Across the records that follow, count each line holding "translate", and write only the total.

*** Opening Records shown ***

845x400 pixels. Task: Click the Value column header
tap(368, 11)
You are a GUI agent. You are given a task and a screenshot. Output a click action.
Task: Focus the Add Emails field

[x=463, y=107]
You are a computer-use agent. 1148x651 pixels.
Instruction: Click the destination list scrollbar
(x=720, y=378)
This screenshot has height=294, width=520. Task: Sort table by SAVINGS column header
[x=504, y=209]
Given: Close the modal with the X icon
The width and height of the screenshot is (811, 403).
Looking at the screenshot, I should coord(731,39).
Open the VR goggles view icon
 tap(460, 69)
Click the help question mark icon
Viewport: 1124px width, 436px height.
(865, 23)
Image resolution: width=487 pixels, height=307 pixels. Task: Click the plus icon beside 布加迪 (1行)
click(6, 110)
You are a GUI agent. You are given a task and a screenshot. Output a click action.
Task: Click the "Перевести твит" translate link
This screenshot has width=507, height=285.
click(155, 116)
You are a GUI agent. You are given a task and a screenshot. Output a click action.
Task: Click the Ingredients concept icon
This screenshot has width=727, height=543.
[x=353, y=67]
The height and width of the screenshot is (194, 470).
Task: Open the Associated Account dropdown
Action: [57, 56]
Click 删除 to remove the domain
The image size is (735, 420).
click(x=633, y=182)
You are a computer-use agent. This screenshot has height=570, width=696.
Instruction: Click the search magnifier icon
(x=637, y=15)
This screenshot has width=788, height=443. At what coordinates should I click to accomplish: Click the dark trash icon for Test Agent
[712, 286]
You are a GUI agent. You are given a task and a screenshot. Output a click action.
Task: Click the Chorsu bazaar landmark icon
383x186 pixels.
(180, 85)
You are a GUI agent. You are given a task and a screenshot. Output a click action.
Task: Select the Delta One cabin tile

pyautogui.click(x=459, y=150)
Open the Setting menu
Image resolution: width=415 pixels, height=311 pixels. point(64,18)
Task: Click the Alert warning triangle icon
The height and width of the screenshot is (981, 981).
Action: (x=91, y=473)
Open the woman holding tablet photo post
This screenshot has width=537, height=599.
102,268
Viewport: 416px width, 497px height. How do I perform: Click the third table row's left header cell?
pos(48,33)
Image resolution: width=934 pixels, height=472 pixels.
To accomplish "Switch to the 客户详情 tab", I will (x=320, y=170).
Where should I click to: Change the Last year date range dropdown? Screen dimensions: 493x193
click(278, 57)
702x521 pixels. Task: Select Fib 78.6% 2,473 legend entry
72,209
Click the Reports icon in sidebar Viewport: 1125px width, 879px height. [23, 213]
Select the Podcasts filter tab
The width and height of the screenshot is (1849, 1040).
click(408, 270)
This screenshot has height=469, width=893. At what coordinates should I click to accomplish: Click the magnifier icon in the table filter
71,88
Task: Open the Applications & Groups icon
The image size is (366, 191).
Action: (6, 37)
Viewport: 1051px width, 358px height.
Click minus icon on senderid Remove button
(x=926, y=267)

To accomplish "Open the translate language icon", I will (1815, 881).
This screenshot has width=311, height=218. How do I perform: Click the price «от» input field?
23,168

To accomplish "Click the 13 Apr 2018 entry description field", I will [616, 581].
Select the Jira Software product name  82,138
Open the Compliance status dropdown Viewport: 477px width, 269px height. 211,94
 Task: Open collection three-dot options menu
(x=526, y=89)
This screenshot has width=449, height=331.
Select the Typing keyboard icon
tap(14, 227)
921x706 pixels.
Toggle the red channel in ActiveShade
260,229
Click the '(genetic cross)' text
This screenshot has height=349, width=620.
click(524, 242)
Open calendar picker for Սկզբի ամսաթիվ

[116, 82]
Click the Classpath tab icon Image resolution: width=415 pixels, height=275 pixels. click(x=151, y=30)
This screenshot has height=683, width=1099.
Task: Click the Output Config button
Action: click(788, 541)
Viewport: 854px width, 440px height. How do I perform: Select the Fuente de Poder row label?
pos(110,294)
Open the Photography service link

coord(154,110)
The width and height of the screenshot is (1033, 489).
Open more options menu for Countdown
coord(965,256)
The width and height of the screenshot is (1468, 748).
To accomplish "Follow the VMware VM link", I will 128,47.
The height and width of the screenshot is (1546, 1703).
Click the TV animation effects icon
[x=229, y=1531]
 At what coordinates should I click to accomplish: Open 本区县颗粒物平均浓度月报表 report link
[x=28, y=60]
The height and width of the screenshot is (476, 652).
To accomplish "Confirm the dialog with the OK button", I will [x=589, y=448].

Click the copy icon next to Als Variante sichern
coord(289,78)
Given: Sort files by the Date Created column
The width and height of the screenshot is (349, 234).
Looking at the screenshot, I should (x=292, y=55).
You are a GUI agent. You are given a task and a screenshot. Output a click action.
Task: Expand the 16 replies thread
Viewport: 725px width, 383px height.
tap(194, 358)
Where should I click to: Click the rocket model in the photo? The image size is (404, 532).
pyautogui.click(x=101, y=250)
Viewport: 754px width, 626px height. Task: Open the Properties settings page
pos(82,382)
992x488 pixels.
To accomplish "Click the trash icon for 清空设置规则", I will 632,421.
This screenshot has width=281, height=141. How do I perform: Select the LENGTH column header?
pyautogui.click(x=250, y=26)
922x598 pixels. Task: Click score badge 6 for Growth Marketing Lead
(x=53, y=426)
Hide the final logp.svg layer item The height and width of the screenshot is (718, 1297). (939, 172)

*** Closing Records shown ***

### The answer
2